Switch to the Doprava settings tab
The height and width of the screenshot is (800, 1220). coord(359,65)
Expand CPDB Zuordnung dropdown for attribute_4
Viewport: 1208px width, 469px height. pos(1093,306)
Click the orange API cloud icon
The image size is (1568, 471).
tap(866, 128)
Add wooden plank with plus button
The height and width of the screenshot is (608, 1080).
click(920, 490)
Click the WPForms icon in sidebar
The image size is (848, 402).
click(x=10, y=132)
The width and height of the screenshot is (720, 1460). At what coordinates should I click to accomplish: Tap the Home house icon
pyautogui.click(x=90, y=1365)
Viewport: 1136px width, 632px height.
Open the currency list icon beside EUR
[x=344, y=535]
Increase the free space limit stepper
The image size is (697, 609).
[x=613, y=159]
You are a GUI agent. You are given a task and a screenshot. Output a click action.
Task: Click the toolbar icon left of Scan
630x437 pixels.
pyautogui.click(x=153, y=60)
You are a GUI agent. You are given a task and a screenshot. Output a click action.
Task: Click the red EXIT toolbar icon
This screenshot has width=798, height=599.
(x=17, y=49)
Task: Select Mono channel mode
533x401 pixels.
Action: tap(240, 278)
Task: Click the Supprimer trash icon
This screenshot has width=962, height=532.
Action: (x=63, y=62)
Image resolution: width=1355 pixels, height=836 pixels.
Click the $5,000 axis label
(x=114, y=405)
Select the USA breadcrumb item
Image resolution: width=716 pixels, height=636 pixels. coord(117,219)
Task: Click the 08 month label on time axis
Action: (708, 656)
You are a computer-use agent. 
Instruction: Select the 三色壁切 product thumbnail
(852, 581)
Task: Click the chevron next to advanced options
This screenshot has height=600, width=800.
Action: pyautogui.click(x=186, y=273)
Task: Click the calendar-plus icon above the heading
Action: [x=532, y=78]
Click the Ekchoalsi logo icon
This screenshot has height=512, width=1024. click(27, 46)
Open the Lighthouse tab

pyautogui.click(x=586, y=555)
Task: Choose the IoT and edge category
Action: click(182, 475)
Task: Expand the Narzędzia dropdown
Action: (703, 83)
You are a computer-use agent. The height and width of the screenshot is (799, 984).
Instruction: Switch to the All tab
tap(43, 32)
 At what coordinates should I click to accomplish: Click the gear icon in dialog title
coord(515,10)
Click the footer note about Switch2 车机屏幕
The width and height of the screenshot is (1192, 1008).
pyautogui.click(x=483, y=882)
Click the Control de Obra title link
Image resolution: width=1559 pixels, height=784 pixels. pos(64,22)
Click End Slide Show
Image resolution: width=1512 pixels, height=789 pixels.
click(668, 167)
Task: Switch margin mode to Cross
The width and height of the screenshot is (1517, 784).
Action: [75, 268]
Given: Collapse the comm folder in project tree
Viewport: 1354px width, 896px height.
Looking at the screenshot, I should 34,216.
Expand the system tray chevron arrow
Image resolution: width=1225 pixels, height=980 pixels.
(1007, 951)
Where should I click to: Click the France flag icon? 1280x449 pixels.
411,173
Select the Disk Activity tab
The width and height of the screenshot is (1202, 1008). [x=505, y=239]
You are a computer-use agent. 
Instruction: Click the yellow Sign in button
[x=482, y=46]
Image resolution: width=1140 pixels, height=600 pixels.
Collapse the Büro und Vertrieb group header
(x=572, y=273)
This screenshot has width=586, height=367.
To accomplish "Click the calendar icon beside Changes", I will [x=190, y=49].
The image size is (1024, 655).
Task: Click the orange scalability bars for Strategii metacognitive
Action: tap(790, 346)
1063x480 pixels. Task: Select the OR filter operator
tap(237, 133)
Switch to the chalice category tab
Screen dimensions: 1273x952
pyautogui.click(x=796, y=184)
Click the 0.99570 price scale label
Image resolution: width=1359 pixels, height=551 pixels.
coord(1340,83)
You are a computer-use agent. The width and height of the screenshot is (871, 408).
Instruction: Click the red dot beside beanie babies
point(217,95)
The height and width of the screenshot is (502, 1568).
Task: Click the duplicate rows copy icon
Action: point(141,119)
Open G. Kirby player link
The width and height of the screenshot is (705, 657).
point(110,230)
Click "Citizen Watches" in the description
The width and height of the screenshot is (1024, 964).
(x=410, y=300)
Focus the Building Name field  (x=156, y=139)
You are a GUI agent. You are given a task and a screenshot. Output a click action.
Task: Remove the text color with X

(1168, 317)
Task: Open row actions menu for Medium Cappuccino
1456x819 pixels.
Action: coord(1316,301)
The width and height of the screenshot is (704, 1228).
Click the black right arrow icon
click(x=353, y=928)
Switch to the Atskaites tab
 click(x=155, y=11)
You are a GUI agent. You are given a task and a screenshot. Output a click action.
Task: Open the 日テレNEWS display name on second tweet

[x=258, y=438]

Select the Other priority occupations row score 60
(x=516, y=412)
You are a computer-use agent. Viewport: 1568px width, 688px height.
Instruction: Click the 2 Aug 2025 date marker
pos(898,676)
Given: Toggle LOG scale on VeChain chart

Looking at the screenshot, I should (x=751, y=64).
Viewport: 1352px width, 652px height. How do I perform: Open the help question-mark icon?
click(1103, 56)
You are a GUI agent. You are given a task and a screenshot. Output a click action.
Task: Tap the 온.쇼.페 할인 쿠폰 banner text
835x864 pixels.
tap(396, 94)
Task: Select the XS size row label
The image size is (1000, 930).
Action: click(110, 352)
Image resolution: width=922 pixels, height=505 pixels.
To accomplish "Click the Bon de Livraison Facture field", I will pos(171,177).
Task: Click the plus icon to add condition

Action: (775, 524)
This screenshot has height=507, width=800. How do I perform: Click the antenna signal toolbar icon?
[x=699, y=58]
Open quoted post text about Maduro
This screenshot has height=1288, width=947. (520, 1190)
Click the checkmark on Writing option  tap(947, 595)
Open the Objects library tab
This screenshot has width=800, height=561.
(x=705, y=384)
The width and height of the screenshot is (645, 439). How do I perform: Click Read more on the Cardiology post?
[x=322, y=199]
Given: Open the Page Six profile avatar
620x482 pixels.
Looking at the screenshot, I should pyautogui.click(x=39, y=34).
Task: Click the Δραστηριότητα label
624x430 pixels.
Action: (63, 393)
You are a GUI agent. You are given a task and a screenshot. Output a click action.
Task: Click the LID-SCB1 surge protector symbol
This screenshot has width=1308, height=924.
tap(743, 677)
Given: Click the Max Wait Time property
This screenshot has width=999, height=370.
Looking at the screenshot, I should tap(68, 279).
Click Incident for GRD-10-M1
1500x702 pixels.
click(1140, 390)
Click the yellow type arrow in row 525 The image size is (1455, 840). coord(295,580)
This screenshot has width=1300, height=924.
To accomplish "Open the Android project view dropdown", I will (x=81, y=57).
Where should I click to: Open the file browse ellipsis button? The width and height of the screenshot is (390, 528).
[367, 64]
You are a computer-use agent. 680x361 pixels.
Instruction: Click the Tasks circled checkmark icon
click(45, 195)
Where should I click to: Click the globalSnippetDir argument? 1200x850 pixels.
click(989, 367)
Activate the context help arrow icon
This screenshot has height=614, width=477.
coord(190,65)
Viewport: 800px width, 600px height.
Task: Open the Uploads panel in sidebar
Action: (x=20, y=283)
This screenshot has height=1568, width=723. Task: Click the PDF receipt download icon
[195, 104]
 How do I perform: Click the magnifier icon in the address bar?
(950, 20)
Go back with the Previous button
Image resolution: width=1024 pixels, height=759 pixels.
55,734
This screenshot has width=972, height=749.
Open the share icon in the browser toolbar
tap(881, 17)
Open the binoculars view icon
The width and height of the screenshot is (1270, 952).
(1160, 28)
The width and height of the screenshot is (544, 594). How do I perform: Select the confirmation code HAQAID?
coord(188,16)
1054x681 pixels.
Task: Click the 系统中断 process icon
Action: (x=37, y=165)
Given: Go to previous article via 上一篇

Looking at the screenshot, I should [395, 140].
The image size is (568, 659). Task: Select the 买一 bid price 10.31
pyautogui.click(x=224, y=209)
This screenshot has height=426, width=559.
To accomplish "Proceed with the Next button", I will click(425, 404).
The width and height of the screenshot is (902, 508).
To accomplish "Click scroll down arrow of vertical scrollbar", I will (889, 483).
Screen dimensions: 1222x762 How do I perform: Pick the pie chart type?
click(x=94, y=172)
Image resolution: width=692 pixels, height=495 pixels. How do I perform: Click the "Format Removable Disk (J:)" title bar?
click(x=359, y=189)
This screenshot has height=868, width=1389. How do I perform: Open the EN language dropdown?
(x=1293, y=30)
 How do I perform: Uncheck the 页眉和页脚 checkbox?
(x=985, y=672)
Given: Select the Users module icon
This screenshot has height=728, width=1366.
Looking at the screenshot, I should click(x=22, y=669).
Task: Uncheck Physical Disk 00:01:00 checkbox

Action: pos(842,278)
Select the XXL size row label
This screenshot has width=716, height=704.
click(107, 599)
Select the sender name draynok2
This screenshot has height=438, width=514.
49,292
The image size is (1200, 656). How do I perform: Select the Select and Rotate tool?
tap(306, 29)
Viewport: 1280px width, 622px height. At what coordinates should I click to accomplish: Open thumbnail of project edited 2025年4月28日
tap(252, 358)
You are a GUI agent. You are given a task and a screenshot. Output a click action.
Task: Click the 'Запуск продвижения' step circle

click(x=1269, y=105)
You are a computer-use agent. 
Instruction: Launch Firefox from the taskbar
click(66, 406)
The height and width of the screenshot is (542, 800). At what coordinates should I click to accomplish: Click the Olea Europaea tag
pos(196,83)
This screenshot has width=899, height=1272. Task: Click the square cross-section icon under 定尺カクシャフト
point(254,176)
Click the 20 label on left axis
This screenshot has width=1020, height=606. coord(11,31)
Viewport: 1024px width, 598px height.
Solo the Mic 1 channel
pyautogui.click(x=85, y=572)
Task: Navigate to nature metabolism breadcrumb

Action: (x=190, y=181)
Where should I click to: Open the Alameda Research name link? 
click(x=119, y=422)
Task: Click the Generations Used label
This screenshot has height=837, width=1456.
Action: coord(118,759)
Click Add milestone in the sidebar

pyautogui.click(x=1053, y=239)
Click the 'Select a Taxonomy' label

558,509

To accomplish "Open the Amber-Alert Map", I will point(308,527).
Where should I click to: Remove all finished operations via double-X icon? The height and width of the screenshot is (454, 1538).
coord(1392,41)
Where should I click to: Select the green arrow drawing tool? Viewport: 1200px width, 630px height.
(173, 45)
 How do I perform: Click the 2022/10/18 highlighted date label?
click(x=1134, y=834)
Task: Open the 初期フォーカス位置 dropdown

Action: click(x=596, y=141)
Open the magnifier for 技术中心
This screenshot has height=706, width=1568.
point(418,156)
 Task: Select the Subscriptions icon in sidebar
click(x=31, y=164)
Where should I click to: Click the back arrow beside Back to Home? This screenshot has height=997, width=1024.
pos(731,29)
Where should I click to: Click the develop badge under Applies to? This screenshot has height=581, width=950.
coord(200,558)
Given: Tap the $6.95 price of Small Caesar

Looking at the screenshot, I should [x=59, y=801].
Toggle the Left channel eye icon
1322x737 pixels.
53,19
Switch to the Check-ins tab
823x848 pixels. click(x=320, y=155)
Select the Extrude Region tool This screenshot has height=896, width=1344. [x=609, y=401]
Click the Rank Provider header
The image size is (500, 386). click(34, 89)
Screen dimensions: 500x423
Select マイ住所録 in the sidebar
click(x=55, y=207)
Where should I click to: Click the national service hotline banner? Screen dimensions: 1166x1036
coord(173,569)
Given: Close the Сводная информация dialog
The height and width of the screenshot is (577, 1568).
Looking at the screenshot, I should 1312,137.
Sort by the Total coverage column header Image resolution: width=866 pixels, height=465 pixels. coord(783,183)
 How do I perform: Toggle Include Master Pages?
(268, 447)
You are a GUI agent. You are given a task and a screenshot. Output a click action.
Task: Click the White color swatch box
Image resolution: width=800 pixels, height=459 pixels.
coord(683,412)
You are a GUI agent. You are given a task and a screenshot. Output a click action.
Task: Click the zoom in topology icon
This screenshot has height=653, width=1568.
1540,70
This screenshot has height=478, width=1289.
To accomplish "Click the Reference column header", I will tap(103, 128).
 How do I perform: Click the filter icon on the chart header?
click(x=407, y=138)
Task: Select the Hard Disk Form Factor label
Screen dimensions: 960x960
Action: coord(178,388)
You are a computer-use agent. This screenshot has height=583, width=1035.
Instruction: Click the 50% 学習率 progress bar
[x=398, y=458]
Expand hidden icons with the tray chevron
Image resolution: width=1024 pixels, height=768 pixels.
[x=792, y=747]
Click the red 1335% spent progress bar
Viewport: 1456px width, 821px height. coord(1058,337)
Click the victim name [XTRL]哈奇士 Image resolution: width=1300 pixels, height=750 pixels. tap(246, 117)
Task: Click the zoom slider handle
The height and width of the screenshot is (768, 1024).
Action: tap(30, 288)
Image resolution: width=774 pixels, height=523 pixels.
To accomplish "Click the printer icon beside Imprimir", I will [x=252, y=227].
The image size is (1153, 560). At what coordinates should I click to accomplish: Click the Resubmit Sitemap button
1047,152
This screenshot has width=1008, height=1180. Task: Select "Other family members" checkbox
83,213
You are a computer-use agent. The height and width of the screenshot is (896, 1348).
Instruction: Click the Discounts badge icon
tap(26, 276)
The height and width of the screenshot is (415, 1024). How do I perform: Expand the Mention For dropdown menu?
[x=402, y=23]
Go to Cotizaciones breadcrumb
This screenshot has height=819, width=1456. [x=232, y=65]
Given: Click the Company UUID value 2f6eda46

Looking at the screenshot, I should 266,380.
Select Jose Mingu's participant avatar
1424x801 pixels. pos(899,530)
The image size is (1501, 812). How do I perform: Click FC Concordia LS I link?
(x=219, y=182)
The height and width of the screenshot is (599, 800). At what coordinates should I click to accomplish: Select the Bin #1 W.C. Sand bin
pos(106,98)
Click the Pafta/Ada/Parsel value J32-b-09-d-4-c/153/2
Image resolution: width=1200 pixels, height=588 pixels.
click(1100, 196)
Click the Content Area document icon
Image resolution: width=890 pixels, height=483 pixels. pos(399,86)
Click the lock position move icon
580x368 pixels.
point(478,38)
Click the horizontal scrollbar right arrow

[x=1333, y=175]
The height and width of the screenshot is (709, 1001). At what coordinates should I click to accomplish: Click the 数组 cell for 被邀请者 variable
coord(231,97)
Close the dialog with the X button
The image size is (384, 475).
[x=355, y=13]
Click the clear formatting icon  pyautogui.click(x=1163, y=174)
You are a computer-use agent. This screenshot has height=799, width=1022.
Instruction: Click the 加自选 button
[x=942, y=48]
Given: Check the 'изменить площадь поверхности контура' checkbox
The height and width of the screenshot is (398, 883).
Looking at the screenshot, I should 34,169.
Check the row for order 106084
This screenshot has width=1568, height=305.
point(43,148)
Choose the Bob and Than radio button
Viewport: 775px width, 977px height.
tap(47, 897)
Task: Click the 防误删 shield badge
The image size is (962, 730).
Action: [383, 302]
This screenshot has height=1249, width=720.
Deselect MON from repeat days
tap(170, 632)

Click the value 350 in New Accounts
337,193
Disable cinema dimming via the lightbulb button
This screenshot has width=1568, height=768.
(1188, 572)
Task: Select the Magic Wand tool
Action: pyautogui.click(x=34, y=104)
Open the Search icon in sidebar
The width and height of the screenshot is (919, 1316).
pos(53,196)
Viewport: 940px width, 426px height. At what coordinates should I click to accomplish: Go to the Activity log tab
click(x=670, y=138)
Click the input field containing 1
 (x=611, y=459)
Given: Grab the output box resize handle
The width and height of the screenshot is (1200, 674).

Work item: Look through the data and show every line containing "computer".

Result of this task:
You are a computer-use agent. 
You are a computer-use agent. The height and width of the screenshot is (799, 984).
You are a computer-use agent. 
You are a computer-use agent. The width and height of the screenshot is (871, 408).
You are a computer-use agent. Viewport: 1568px width, 688px height.
You are a computer-use agent. 680x361 pixels.
You are a computer-use agent. 
You are a computer-use agent. This screenshot has height=583, width=1035.
You are a computer-use agent. The height and width of the screenshot is (896, 1348).
You are a computer-use agent. This screenshot has height=799, width=1022.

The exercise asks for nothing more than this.